Task description
Omit the pictures. Transcribe exactly the lines below, from the one with "Given: Expand the" up to and including the last.

++++ Dataset records

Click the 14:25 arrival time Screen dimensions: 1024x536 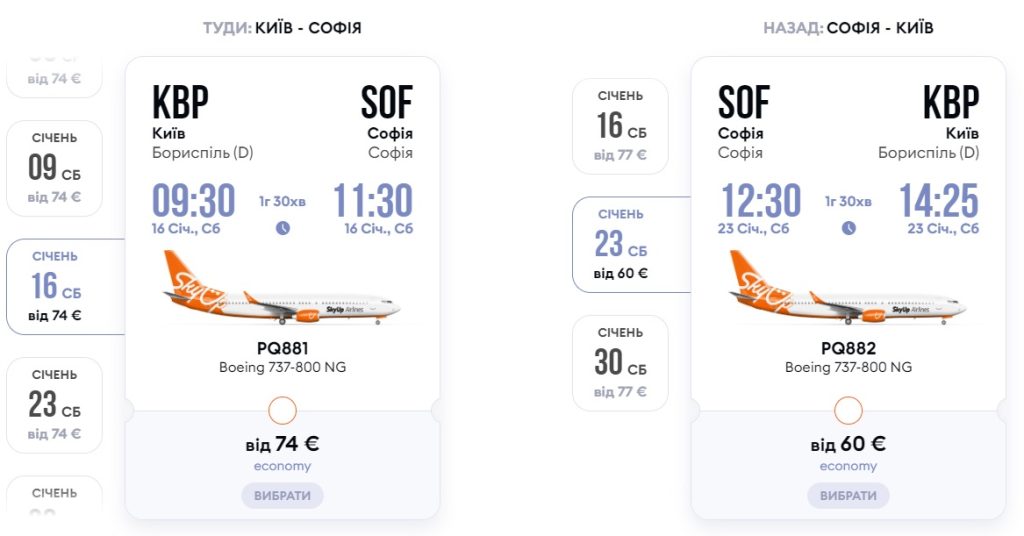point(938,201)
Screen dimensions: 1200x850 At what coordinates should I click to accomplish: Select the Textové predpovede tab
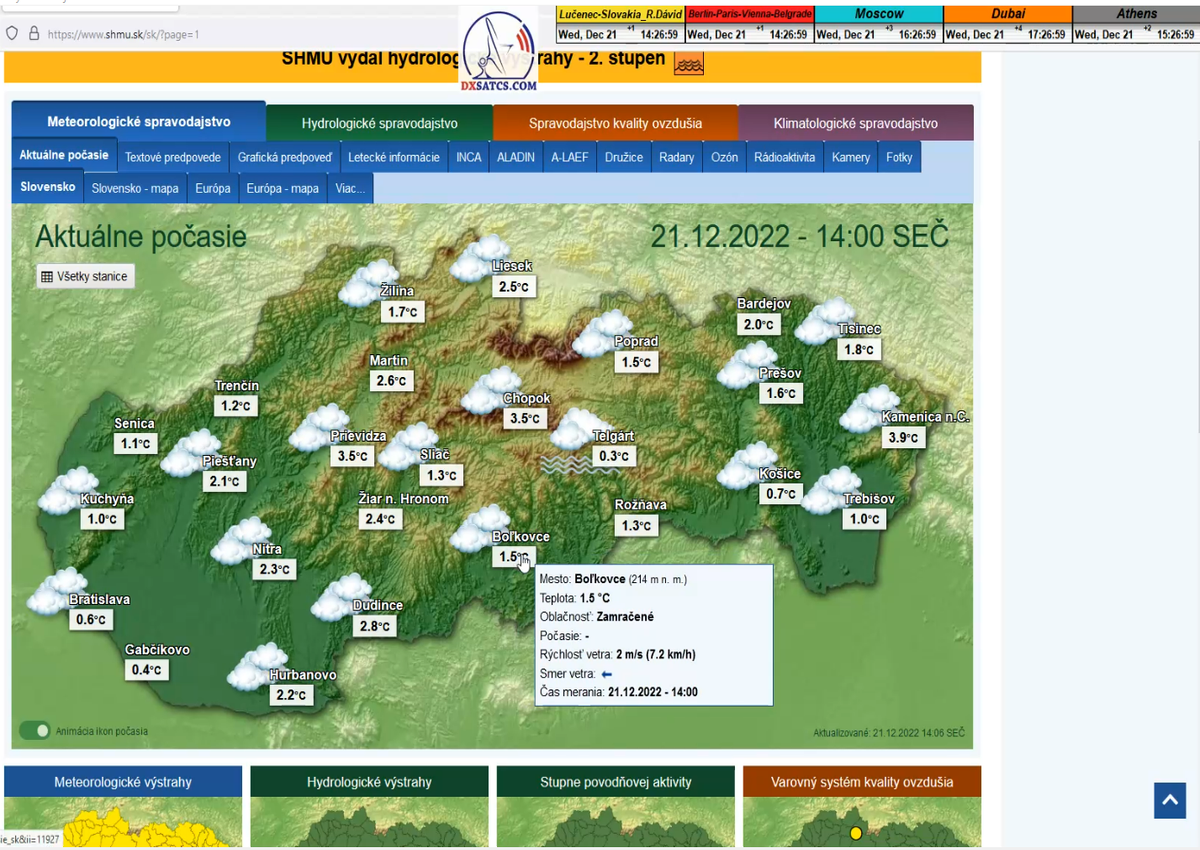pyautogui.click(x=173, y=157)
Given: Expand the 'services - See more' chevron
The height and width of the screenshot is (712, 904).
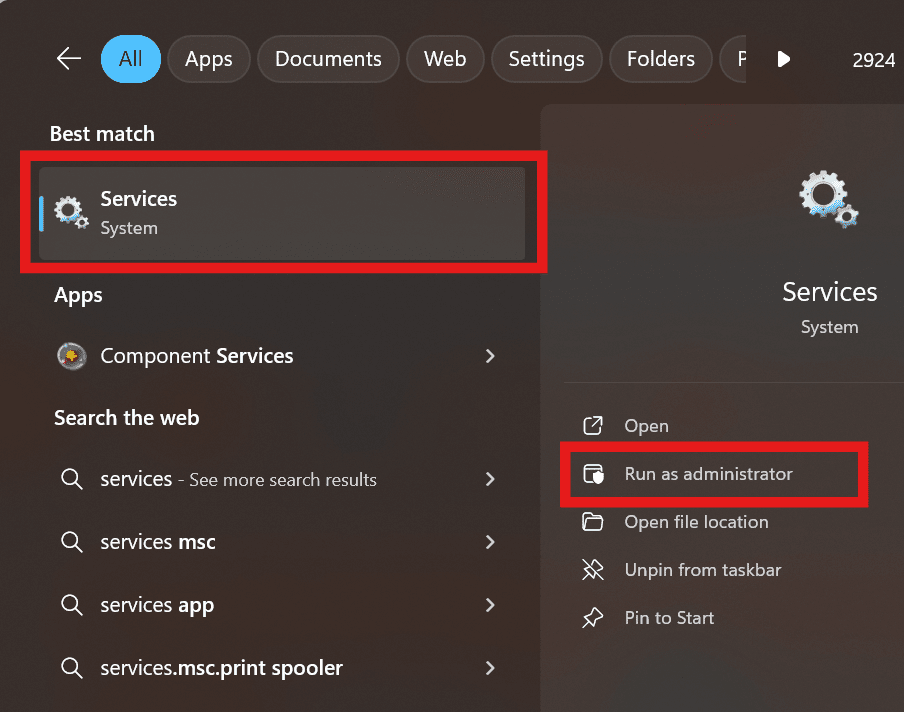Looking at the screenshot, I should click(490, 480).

++++++++

Exercise result
Given: Expand the 'services - See more' chevron
The height and width of the screenshot is (712, 904).
Looking at the screenshot, I should click(490, 480).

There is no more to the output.